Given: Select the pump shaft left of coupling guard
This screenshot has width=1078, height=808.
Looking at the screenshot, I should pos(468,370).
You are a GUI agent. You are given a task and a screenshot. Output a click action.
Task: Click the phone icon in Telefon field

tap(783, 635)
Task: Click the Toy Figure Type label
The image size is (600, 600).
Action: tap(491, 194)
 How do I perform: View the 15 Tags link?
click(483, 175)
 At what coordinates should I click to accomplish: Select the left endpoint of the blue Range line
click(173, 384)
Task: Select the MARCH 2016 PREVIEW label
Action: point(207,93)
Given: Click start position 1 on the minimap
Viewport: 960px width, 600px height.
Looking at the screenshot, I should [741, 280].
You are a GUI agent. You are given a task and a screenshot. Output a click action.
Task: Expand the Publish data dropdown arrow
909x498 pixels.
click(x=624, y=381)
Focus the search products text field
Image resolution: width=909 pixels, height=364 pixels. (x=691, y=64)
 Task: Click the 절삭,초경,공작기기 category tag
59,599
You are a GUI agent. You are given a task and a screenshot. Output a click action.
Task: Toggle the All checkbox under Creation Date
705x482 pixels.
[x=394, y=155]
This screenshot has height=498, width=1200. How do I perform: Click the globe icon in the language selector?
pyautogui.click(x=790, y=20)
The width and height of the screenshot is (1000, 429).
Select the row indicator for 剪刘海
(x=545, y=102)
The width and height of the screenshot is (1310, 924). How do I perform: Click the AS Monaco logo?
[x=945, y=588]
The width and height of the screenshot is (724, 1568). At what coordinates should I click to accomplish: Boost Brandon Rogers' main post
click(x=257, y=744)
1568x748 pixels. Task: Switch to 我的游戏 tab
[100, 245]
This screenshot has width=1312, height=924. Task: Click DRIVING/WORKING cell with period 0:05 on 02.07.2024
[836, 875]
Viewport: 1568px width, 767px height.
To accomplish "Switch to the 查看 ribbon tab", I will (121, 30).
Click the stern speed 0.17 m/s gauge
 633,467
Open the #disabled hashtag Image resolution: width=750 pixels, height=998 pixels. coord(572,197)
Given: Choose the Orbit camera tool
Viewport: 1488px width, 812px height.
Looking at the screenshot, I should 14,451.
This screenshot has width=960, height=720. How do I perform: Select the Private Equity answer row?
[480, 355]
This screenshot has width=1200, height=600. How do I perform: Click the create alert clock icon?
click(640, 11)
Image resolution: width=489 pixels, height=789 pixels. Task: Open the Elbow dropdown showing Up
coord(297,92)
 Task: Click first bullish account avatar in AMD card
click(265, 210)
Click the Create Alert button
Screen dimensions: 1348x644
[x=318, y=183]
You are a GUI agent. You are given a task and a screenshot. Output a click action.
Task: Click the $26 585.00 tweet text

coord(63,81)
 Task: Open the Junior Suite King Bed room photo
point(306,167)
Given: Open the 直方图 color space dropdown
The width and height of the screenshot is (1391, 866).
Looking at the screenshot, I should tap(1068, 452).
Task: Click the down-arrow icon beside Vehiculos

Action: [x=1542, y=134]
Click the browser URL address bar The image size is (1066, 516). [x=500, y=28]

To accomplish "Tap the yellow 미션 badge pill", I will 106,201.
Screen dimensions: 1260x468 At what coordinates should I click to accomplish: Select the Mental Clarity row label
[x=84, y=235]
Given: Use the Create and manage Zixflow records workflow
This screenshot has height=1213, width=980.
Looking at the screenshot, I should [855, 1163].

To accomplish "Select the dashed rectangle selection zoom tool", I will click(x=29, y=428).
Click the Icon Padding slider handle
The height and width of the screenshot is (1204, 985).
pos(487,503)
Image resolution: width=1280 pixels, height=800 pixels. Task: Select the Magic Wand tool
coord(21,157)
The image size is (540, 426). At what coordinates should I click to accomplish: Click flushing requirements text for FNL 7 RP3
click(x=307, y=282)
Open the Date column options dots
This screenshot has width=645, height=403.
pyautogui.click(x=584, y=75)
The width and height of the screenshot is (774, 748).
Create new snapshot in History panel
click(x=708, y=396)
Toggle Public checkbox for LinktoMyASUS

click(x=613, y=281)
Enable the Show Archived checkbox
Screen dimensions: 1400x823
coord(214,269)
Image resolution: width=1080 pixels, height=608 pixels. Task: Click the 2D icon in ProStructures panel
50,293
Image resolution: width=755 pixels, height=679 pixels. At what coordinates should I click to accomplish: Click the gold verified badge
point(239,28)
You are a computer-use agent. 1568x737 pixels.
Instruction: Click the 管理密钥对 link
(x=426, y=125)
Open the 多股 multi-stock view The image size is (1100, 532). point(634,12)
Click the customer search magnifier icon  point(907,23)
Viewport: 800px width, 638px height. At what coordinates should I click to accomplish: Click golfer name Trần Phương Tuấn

· · ·

_PROBLEM STATEMENT:_ Retype every line of the listing exactly as it appears.

_ANSWER BELOW:_
Given: Select the pump shaft left of coupling guard
This screenshot has width=1078, height=808.
Looking at the screenshot, I should pos(468,370).
You are a GUI agent. You are given a task and a screenshot. Output a click action.
Task: Click the phone icon in Telefon field

tap(783, 635)
Task: Click the Toy Figure Type label
The image size is (600, 600).
Action: tap(491, 194)
 How do I perform: View the 15 Tags link?
click(483, 175)
 At what coordinates should I click to accomplish: Select the left endpoint of the blue Range line
click(173, 384)
Task: Select the MARCH 2016 PREVIEW label
Action: point(207,93)
Given: Click start position 1 on the minimap
Viewport: 960px width, 600px height.
Looking at the screenshot, I should [741, 280].
You are a GUI agent. You are given a task and a screenshot. Output a click action.
Task: Expand the Publish data dropdown arrow
909x498 pixels.
click(x=624, y=381)
Focus the search products text field
Image resolution: width=909 pixels, height=364 pixels. (x=691, y=64)
 Task: Click the 절삭,초경,공작기기 category tag
59,599
You are a GUI agent. You are given a task and a screenshot. Output a click action.
Task: Toggle the All checkbox under Creation Date
705x482 pixels.
[x=394, y=155]
This screenshot has height=498, width=1200. How do I perform: Click the globe icon in the language selector?
pyautogui.click(x=790, y=20)
The width and height of the screenshot is (1000, 429).
Select the row indicator for 剪刘海
(x=545, y=102)
The width and height of the screenshot is (1310, 924). How do I perform: Click the AS Monaco logo?
[x=945, y=588]
The width and height of the screenshot is (724, 1568). At what coordinates should I click to accomplish: Boost Brandon Rogers' main post
click(x=257, y=744)
1568x748 pixels. Task: Switch to 我的游戏 tab
[100, 245]
This screenshot has width=1312, height=924. Task: Click DRIVING/WORKING cell with period 0:05 on 02.07.2024
[836, 875]
Viewport: 1568px width, 767px height.
To accomplish "Switch to the 查看 ribbon tab", I will (121, 30).
Click the stern speed 0.17 m/s gauge
 633,467
Open the #disabled hashtag Image resolution: width=750 pixels, height=998 pixels. coord(572,197)
Given: Choose the Orbit camera tool
Viewport: 1488px width, 812px height.
Looking at the screenshot, I should 14,451.
This screenshot has width=960, height=720. How do I perform: Select the Private Equity answer row?
[480, 355]
This screenshot has width=1200, height=600. How do I perform: Click the create alert clock icon?
click(640, 11)
Image resolution: width=489 pixels, height=789 pixels. Task: Open the Elbow dropdown showing Up
coord(297,92)
 Task: Click first bullish account avatar in AMD card
click(265, 210)
Click the Create Alert button
Screen dimensions: 1348x644
[x=318, y=183]
You are a GUI agent. You are given a task and a screenshot. Output a click action.
Task: Click the $26 585.00 tweet text

coord(63,81)
 Task: Open the Junior Suite King Bed room photo
point(306,167)
Given: Open the 直方图 color space dropdown
The width and height of the screenshot is (1391, 866).
Looking at the screenshot, I should tap(1068, 452).
Task: Click the down-arrow icon beside Vehiculos

Action: [x=1542, y=134]
Click the browser URL address bar The image size is (1066, 516). [x=500, y=28]

To accomplish "Tap the yellow 미션 badge pill", I will 106,201.
Screen dimensions: 1260x468 At what coordinates should I click to accomplish: Select the Mental Clarity row label
[x=84, y=235]
Given: Use the Create and manage Zixflow records workflow
This screenshot has height=1213, width=980.
Looking at the screenshot, I should [855, 1163].

To accomplish "Select the dashed rectangle selection zoom tool", I will click(x=29, y=428).
Click the Icon Padding slider handle
The height and width of the screenshot is (1204, 985).
pos(487,503)
Image resolution: width=1280 pixels, height=800 pixels. Task: Select the Magic Wand tool
coord(21,157)
The image size is (540, 426). At what coordinates should I click to accomplish: Click flushing requirements text for FNL 7 RP3
click(x=307, y=282)
Open the Date column options dots
This screenshot has width=645, height=403.
pyautogui.click(x=584, y=75)
The width and height of the screenshot is (774, 748).
Create new snapshot in History panel
click(x=708, y=396)
Toggle Public checkbox for LinktoMyASUS

click(x=613, y=281)
Enable the Show Archived checkbox
Screen dimensions: 1400x823
coord(214,269)
Image resolution: width=1080 pixels, height=608 pixels. Task: Click the 2D icon in ProStructures panel
50,293
Image resolution: width=755 pixels, height=679 pixels. At what coordinates should I click to accomplish: Click the gold verified badge
point(239,28)
You are a computer-use agent. 1568x737 pixels.
Instruction: Click the 管理密钥对 link
(x=426, y=125)
Open the 多股 multi-stock view The image size is (1100, 532). point(634,12)
Click the customer search magnifier icon  point(907,23)
Viewport: 800px width, 638px height. At what coordinates should I click to accomplish: Click golfer name Trần Phương Tuấn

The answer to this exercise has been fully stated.